> **REQUIRED ACTION**: Please restate the records below verbatim, omitting every image they hold.

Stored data

------------------------------------------------------------

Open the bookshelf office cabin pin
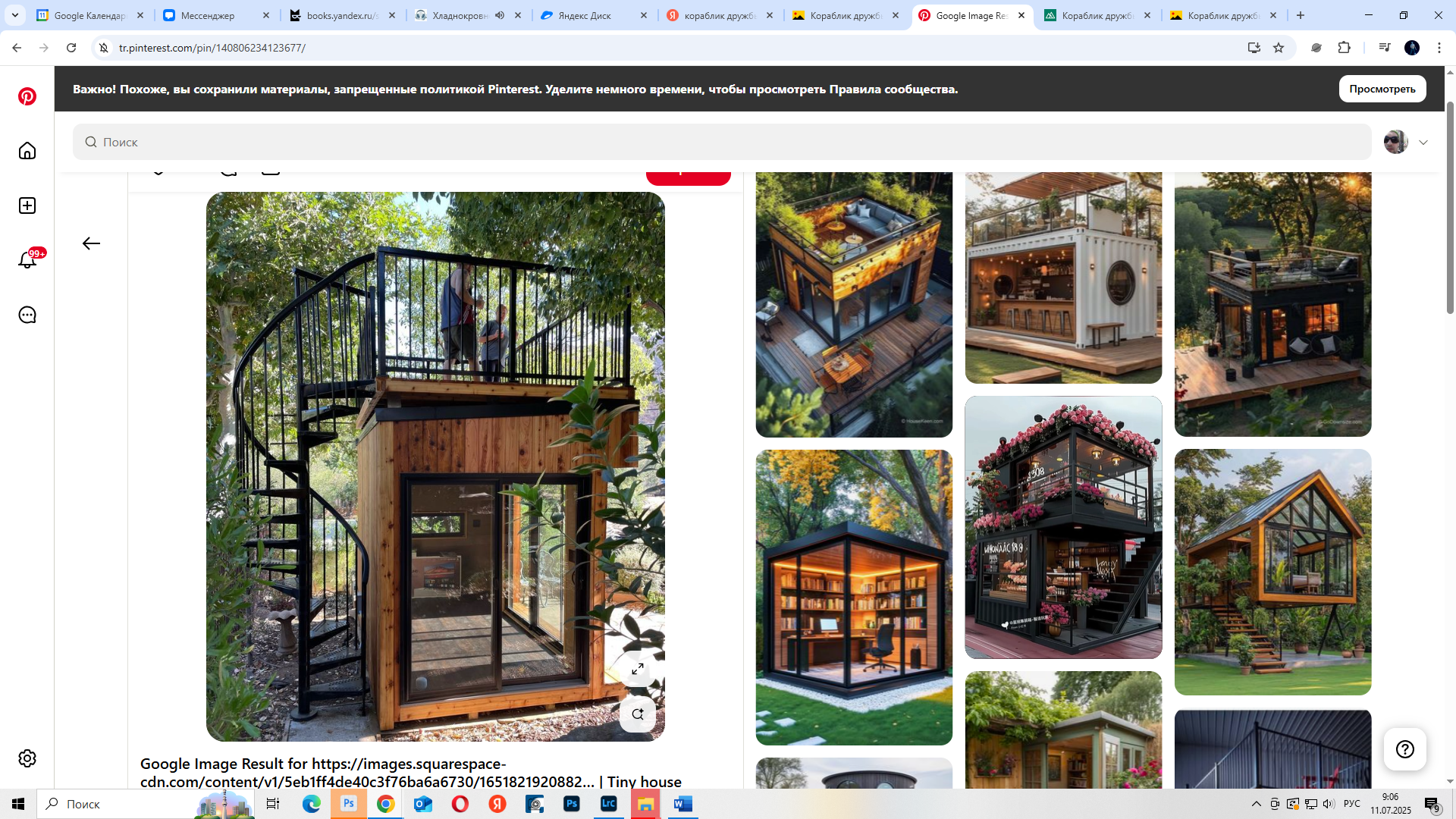 (854, 598)
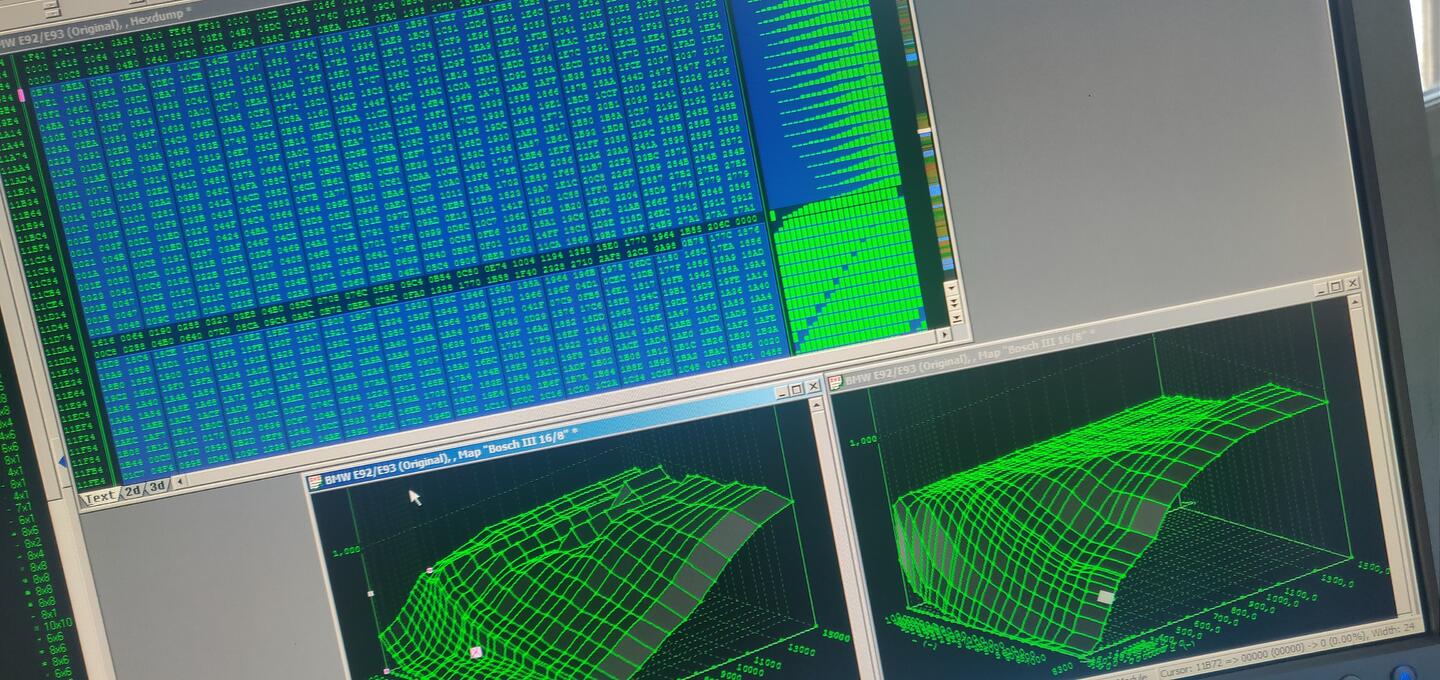Close the right Bosch III map window
Image resolution: width=1440 pixels, height=680 pixels.
coord(1352,284)
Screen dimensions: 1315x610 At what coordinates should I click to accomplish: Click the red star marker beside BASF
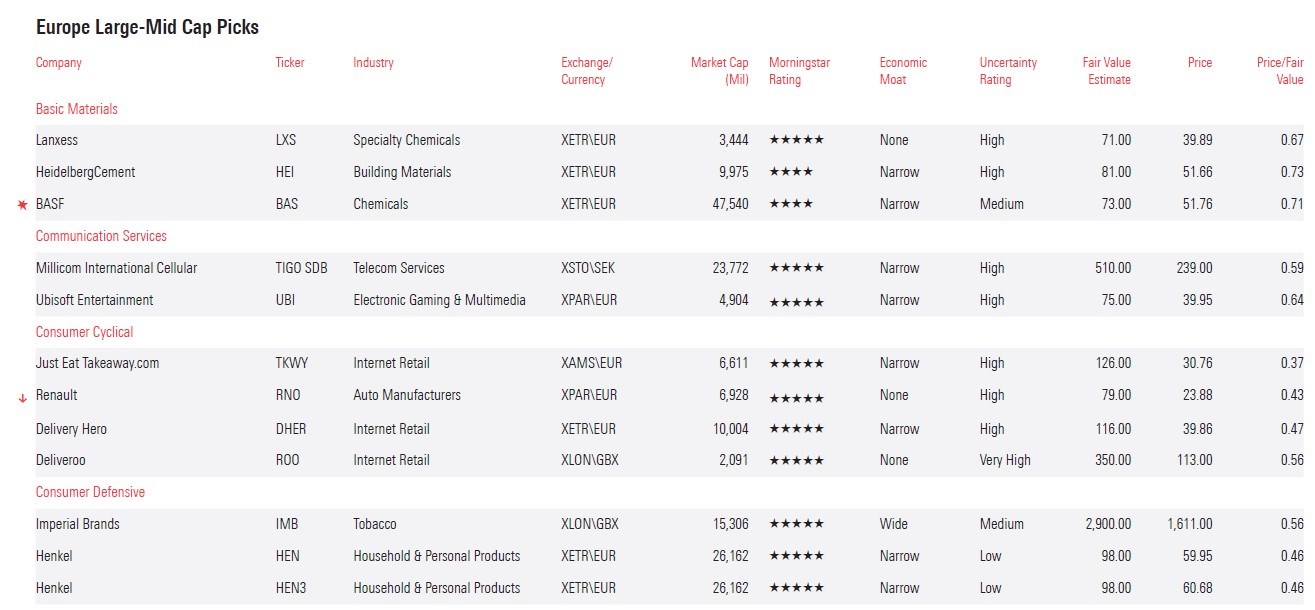[23, 205]
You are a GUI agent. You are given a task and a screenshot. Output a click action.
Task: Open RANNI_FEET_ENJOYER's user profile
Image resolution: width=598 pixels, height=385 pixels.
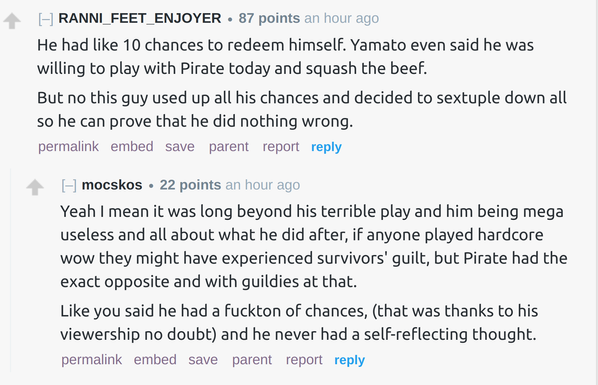pos(140,18)

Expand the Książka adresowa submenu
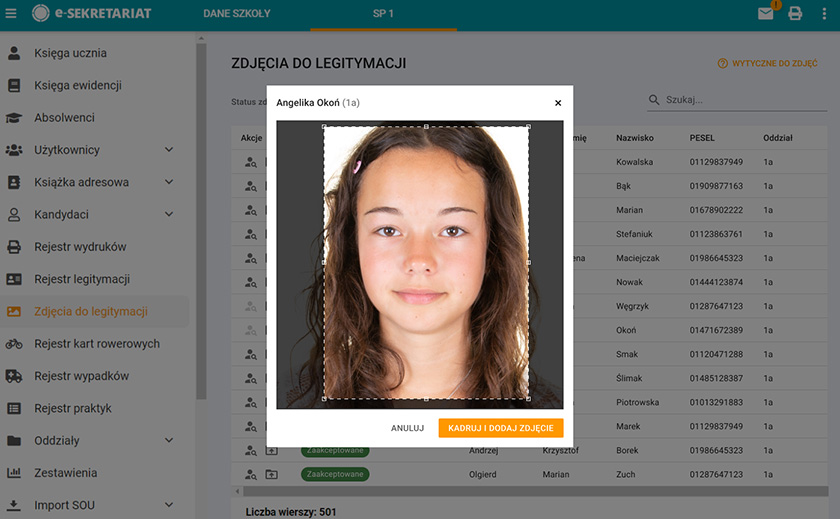168,182
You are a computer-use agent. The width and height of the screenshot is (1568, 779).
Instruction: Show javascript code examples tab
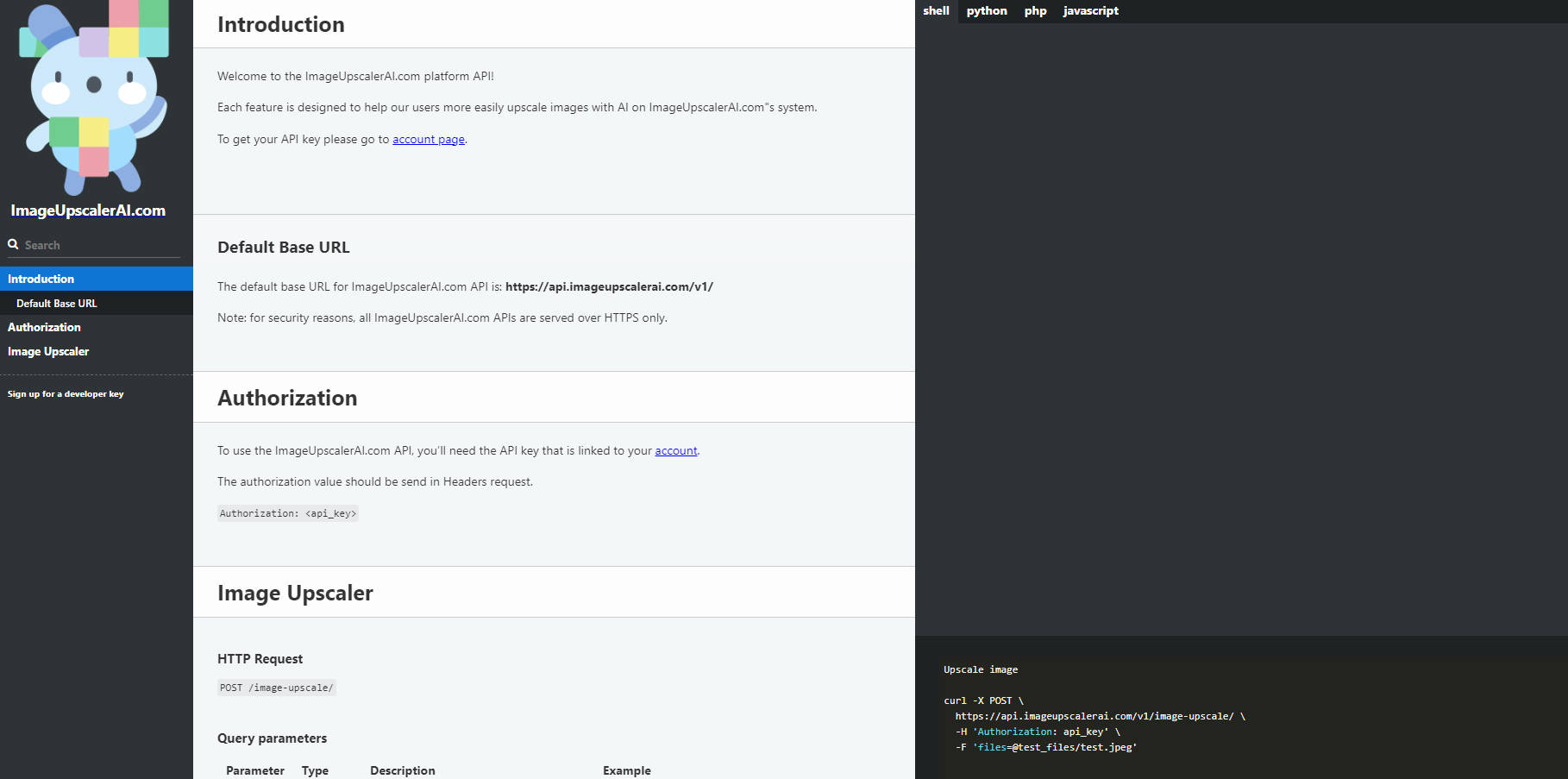(x=1090, y=11)
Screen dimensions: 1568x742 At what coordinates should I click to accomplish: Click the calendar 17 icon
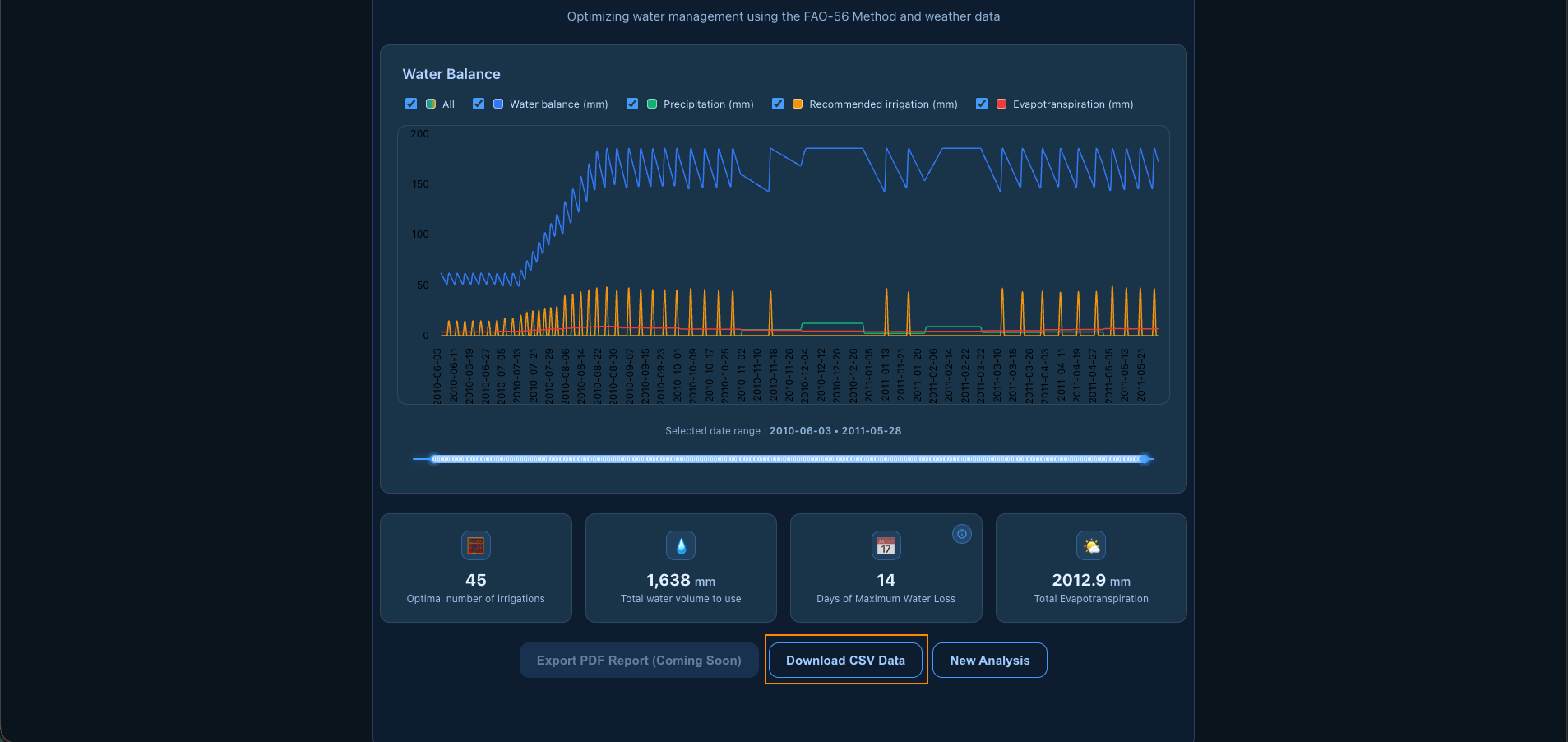tap(886, 545)
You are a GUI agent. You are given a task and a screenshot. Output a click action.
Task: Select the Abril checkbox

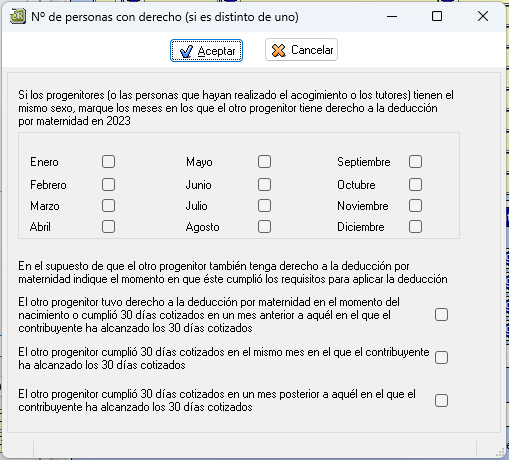tap(108, 227)
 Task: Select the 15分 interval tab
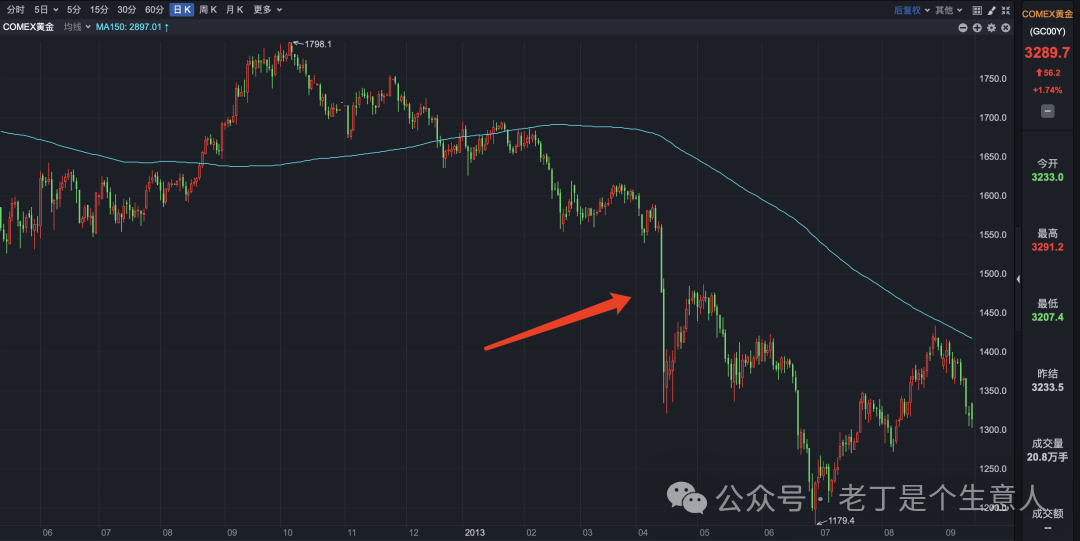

------------------------------------------------------------

> **RESPONSE**:
Open the bookshelf office cabin pin
 (854, 598)
Close the right Bosch III map window
Image resolution: width=1440 pixels, height=680 pixels.
coord(1352,284)
Screen dimensions: 1315x610 At what coordinates should I click to accomplish: Click the red star marker beside BASF
[23, 205]
You are a GUI agent. You are given a task and a screenshot. Output a click action.
Task: Open RANNI_FEET_ENJOYER's user profile
Image resolution: width=598 pixels, height=385 pixels.
pos(140,18)

Expand the Książka adresowa submenu
168,182
You are a computer-use agent. The width and height of the screenshot is (1568, 779).
Instruction: Show javascript code examples tab
(x=1090, y=11)
Screen dimensions: 1568x742 At what coordinates should I click to accomplish: Click the calendar 17 icon
tap(886, 545)
You are a GUI agent. You are given a task and a screenshot. Output a click action.
Task: Select the Abril checkbox

tap(108, 227)
 Task: Select the 15分 interval tab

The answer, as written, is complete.